» Data for processing:
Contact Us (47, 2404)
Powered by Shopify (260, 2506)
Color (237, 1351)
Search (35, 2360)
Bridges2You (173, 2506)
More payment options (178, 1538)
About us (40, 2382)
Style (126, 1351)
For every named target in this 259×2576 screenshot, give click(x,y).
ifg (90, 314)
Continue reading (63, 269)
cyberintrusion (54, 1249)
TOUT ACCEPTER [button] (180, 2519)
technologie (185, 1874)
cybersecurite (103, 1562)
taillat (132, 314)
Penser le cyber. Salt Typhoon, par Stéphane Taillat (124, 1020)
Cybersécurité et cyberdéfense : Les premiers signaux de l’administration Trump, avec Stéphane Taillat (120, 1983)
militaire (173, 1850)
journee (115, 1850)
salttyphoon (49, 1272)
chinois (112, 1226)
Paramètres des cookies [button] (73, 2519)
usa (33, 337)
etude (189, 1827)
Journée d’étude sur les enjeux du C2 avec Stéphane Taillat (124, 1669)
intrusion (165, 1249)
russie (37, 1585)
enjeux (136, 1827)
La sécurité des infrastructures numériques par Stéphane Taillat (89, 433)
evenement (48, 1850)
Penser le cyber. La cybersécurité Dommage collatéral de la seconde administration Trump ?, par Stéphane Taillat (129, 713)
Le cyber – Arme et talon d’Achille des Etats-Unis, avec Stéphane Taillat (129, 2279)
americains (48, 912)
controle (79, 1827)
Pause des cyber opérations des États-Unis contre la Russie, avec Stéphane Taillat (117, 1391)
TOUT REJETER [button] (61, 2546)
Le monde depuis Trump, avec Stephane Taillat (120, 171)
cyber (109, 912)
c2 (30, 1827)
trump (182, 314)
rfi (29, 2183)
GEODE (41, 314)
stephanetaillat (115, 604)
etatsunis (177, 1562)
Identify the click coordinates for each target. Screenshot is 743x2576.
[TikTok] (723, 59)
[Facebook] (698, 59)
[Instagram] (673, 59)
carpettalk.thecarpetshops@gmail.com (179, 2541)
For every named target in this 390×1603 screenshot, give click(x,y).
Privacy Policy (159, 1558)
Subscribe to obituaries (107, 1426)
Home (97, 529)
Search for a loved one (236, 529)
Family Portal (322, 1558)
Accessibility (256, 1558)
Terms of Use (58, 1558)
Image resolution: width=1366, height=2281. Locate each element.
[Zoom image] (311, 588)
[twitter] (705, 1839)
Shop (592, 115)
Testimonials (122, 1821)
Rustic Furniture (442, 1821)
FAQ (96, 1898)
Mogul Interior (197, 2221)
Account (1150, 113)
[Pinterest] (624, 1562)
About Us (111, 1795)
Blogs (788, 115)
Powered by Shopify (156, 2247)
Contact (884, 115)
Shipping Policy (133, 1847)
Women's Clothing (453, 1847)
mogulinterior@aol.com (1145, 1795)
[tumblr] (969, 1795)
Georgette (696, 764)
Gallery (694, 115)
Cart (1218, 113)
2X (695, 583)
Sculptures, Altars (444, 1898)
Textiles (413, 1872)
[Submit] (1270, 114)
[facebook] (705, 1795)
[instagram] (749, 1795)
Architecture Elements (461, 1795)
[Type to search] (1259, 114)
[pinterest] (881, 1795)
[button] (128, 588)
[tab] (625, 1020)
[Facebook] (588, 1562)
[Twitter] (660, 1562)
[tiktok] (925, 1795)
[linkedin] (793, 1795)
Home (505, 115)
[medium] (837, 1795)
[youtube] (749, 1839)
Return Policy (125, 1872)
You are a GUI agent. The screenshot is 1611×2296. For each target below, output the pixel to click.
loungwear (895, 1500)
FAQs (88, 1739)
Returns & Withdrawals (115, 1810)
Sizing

» Your assignment: Scan the entries above and copy each line where "every" occurs.

» Solution:
For every named target in this 259×2576 screenshot, give click(x,y).
For every named target in this 390×1603 screenshot, give click(x,y).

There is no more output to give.